It's a bittersweet farewell indeed, but, every now and then, it’s just time to get a new car. The question is; what to do with the old one? You could be looking for an upgrade of the model you’ve been using, or sometimes a vehicle becomes too expensive to maintain and you’d prefer a downgrade. Insurance premiums could go up as the cost of sourcing parts becomes more expensive, and instalments become too costly. Perhaps your warranty is about to run out, or maybe your car manufacturer is set to close their doors and ship out of South Africa, discontinuing the car you’ve been driving. These are common factors, and are worth taking into consideration before deciding on how you'd like to go about selling your existing vehicle.
There are generally two options when it comes to getting rid of your old car. You could trade it in to the dealer, which will give you a nice down payment on your next car, or you could sell it yourself.
How to decide, and when is the right time to make that leap? After all, making the right decision could save you a large sum of money.
First thing's first; you need to know the true value of your vehicle.
A well-looked-after car is a desirable car. If you’ve managed to keep receipts of any repair work with your service history book, you’re already doing well. It’s worth spending some money to have any bumps or dents repaired, as well as keeping it clean. This will increase the value of the vehicle.

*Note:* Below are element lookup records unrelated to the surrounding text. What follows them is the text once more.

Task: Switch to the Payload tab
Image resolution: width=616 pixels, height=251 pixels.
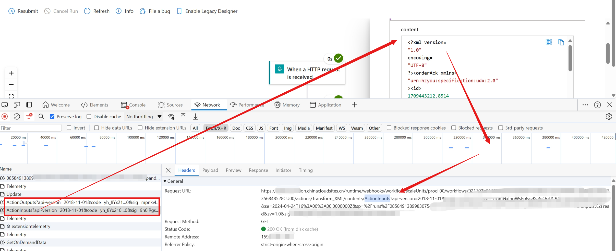Action: pyautogui.click(x=210, y=170)
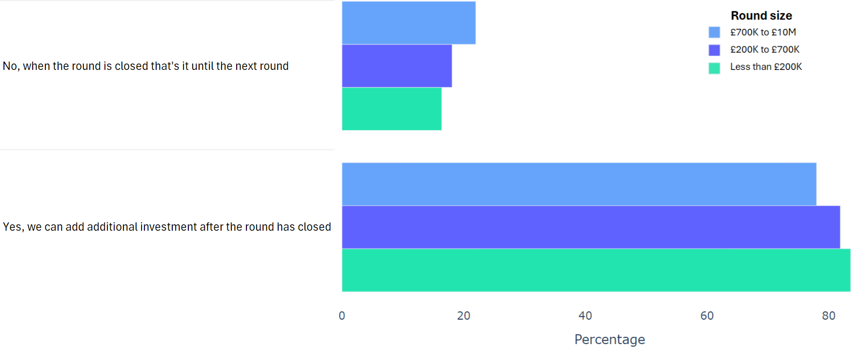The height and width of the screenshot is (349, 855).
Task: Select the green bar in the 'Yes' group
Action: 596,270
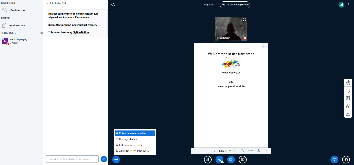Open the BigBlueButton link in chat
Viewport: 354px width, 165px height.
click(x=81, y=32)
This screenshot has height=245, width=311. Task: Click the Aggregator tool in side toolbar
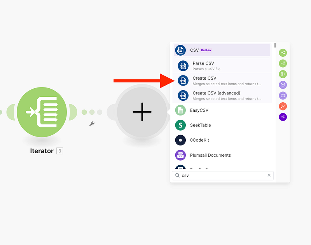pos(283,74)
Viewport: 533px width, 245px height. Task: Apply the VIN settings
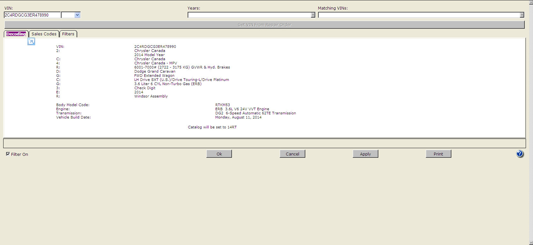(365, 154)

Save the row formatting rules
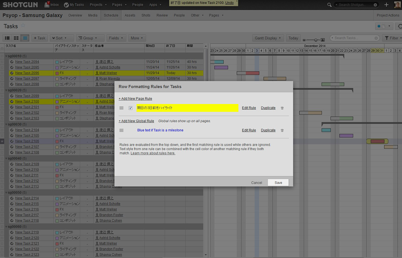[x=278, y=183]
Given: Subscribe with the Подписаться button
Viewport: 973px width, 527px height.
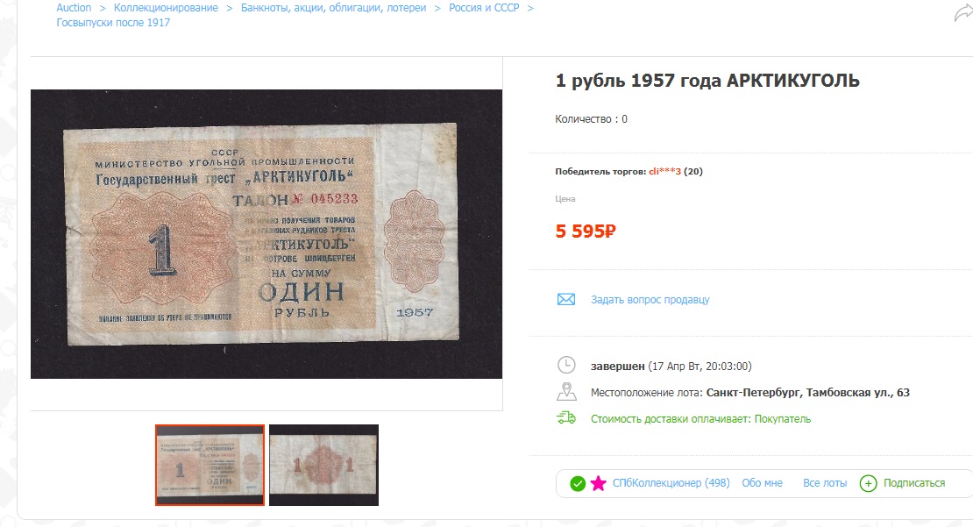Looking at the screenshot, I should [x=914, y=483].
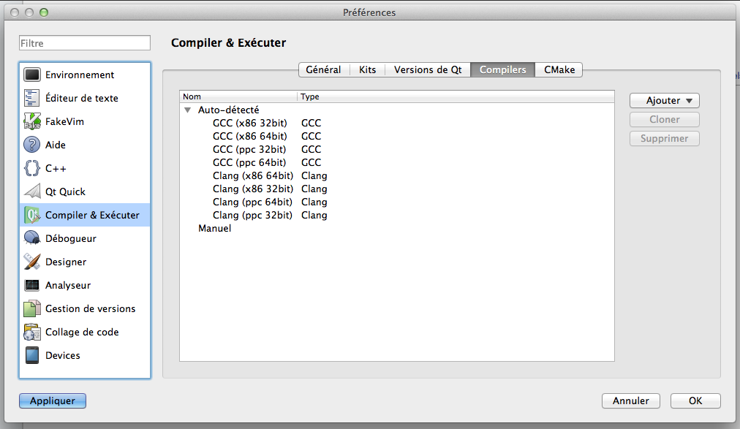This screenshot has width=740, height=429.
Task: Open the Environnement settings icon
Action: pos(31,75)
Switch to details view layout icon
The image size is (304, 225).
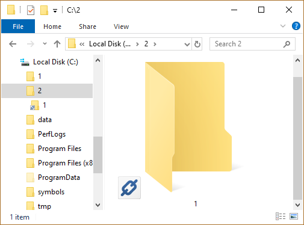281,217
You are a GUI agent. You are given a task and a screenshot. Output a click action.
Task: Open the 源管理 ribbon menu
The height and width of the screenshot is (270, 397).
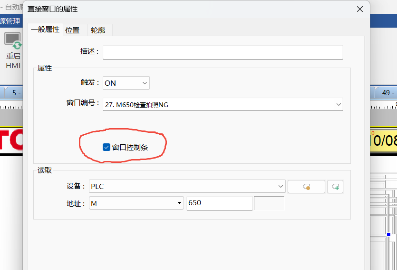pos(10,21)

If you’re happy with the state of the car, you could do your own research by keeping an eye on car retail websites and seeing what your car could be selling for. Speak to a few dealerships and check what the average price is. If yours has any special features, such as leather seats, then these could also increase the value.
Remember, you don’t have to sell your vehicle at the same dealership where you’ll be buying a new one.
Let's say you own a Peugeot, though. Generally, you’ll get more money if you sell a Peugeot to the Peugeot dealership. You could then take that money over to wherever you’d like.
If you’re planning on trading in, negotiate on the price of the new car with a dealer before even mentioning that you’d like to trade in. Also, it helps to do this toward the end of the month. Salesmen have a target to hit, and that’s your bargaining power.
Cars that are still under warranty will fetch a higher price. Generally, the value of your vehicle depreciates at a rate of 15% - 20% per year. So, by the fifth year your vehicle could be worth half of what you originally paid for it.
Certain models, such as the VW Polo or the Toyota Corolla, continue to be popular and hold their value for much longer.
Once your warranty runs out, the value of your car will plummet. Likewise, if the manufacturer has ceased distribution to whichever country you live in, you’re going to have trouble acquiring parts or performing proper maintenance, etc.
Luckily, the first option you have is usually incredibly easy. To trade your car in, you'll need to take it in to the dealer, who will make you an offer based on a number of factors. These could be the age of the car, the model, the mileage, the condition, or the make. You then put that money toward buying a new car, or take the cash and run.
Usually, you don’t need to deal with any paperwork because the dealer will take care of it all for you. Drive in with your old car and drive out with your new one.
Seems pretty easy, right? Of course, the downside is that you could get a lot more money if you were to sell your car privately.
Typically, you could get 10% - 15% more money if you sell your car privately. Unfortunately, it’s also a lot riskier, and you'll have to put up with a number of inconveniences. Not only will you have to field a bunch of inquiring phone calls, but you’ll also have to make yourself available according to the schedules of prospective buyers.
Scam artists, in particular, pose a big threat. You’ll also have to put yourself at risk of hijacking and robbery by allowing complete strangers to test drive the vehicle. And let’s not even get started on the paperwork. Road worthy tests, the vehicle’s full service and accident history, change of ownership, these cost money and time.
However, if you know your car and you’ve had experience in selling cars in the past, these shouldn’t cause too much of a headache for you.